The diagnosis of pediatric CML is based on clinico-biological data: the
disease can be revealed by isolated splenomegaly or associated with
hepatomegaly with other lymph node and visceral determinations in the
advanced phases. It comprises three evolutionary phases: a first chronic
phase of progressive installation which can be asymptomatic in many
patients at the time of diagnosis suspected in front of a haemogram
which shows a hyperleukocytosis, usually higher than 250,000/mm³,
thrombocytosis in 30 to 50% of the cases with basophilia on the
myelogram, a hyper-cellularity with an increase in the ratio of
erythroblasts to granules and in the number of megakaryocytes, and less
than 10% of blasts and promyelocytes. The first case of our observation
was diagnosed at the chronic stage by a clinical and biological picture
in favor of the disease. Accelerated phase characterized by the presence
of blood or marrow blasts lower than 20% with blood basophilia higher
than 20% and thrombocytopenia lower than 100,000/mm³ not related to the
treatment, this phase corresponds to the transition between the chronic
phase and the blastic phase being then explosive defined by the presence
of more than 20% of marrow blasts [4,5]. The immunophenotypic study
by flow cytometry makes it possible to confirm the acutisation and the
myeloid or lymphoid nature of the blasts, as in the case of the second
observation diagnosed for pediatric CML in the acutisation phase with
36% of blasts of a myeloid nature with strong expression of the
CD13CD33CD117 markers and a postive myeloperoxidase (Egil score greater
than 2 in favour of the myeloid lineage).
The biological diagnosis is based on the realization of the haemogram,
the key examination allowing to evoke the diagnosis by the
hyperleucocytosis, observed in the two cases of our observation with a
normochromic normocytic anaemia and a thrombopenia.
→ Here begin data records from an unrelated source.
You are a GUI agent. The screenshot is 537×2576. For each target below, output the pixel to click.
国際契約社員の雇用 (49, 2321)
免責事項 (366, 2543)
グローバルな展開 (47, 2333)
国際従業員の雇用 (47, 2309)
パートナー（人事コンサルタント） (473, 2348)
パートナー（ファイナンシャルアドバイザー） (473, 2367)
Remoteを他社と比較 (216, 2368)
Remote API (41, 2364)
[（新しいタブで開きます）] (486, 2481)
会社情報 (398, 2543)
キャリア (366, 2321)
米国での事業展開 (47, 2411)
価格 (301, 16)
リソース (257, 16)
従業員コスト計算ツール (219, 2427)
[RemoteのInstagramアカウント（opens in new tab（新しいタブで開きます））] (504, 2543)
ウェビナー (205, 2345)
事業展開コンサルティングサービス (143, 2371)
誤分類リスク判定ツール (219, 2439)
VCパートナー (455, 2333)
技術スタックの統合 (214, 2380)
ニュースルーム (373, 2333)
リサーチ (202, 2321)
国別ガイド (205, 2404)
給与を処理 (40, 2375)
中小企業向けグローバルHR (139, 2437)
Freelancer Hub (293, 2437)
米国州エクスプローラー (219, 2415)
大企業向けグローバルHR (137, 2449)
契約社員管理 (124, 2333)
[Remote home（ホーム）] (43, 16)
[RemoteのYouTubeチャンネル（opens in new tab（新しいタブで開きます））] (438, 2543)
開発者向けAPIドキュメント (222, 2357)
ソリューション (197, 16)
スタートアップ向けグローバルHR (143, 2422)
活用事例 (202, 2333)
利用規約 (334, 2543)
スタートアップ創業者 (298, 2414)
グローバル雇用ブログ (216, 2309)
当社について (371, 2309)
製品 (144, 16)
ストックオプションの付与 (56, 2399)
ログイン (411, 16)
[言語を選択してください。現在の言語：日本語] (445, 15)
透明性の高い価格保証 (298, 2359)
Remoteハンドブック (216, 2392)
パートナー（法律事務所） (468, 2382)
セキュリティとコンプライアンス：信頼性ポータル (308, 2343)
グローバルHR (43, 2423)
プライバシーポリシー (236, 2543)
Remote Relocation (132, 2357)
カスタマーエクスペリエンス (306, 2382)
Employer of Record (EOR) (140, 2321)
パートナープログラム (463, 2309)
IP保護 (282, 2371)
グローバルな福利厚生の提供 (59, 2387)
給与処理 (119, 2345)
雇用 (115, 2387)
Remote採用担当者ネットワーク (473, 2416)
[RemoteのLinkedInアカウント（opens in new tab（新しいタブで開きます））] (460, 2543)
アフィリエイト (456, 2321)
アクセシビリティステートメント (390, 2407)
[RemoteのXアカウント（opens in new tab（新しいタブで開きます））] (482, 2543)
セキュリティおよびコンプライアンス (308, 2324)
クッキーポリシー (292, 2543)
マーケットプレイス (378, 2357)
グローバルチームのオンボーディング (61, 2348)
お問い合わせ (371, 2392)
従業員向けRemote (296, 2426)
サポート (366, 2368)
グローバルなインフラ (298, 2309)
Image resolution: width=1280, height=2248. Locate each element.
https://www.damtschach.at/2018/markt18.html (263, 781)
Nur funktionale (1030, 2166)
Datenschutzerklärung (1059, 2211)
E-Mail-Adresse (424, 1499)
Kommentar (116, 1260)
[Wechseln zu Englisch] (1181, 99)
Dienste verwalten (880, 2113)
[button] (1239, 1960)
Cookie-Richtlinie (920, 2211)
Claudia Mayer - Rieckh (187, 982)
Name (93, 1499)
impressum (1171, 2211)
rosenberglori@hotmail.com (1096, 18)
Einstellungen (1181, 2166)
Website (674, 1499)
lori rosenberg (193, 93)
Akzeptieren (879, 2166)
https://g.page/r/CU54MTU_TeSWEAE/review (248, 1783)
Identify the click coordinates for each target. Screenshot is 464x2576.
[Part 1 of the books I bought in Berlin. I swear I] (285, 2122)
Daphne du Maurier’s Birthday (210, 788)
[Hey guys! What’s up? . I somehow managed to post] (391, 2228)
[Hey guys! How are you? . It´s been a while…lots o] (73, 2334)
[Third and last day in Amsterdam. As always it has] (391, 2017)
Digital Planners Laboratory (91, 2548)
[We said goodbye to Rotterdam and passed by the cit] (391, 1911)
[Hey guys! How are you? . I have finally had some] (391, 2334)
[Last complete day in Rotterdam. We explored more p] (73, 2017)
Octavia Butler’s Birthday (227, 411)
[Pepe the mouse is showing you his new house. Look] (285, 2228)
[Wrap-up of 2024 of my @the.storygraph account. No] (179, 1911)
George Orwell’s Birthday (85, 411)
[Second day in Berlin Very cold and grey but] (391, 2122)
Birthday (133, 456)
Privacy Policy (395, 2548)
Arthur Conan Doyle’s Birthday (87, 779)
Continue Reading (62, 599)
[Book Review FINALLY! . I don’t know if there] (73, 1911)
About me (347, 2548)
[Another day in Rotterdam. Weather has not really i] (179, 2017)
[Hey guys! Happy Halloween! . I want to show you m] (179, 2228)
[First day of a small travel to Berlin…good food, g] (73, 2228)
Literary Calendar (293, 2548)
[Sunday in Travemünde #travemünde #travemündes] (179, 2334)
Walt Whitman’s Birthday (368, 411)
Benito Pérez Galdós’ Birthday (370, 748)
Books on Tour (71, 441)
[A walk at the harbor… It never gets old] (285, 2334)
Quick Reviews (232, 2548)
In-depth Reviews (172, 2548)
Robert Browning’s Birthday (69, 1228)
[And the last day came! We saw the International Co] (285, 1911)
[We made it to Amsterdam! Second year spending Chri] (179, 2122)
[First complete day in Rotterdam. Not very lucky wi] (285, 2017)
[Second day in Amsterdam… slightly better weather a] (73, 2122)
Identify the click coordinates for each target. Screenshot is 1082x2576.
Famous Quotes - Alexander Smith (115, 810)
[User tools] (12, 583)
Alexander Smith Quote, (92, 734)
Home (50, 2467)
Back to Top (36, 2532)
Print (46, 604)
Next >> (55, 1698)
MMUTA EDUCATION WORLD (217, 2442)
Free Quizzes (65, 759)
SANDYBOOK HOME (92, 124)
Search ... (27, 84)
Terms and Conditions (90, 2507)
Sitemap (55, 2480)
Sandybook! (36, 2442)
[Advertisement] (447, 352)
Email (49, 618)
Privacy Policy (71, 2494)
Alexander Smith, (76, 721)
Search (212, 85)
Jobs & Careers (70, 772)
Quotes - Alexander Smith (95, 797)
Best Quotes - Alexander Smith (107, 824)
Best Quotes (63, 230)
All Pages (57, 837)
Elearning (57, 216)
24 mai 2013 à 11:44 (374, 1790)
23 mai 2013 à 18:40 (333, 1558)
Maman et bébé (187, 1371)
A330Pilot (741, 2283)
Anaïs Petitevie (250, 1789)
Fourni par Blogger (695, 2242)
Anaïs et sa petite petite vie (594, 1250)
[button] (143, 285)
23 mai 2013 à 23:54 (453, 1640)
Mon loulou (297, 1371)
The myelogram shows
a hypercellular marrow with marked granular hyperplasia and the presence
or absence of blasts to confirm the phase of the disease.
The cytological study is completed by the genetic study, a fundamental
tool of the diagnosis by the realization of a RT-PCR (reverse
transcriptase polymerase chain reaction) which highlights the BCR-ABL1
fusion transcript in the medullary or peripheral blood, indispensable
test for diagnosing pediatric CML and which allows the differential
diagnosis with juvenile myelomonocytic leukemia: borderline entity
between myelodysplastic syndrome and myeloproliferative syndrome with
the presence of cytological signs of myelodysplasia and hyperleukytosis,
with reactive myelmia and with acute lymphocytic leukemia with
Philadelphia chromosome in the acute phase.
The treatment of pediatric CML is based primarily on the use of tyrosine
kinase inhibitors such as imatinib, which is currently considered the
best treatment for CML, even though it poses significant side-effect
problems, including growth restriction and the possibility of developing
resistance to the treatment, which has an impact on the treatment
decision. However, in case of treatment failure, the research of other
mutations of the tyrosine kinase domain is recommended in view of the
new therapeutic possibilities [6, 7].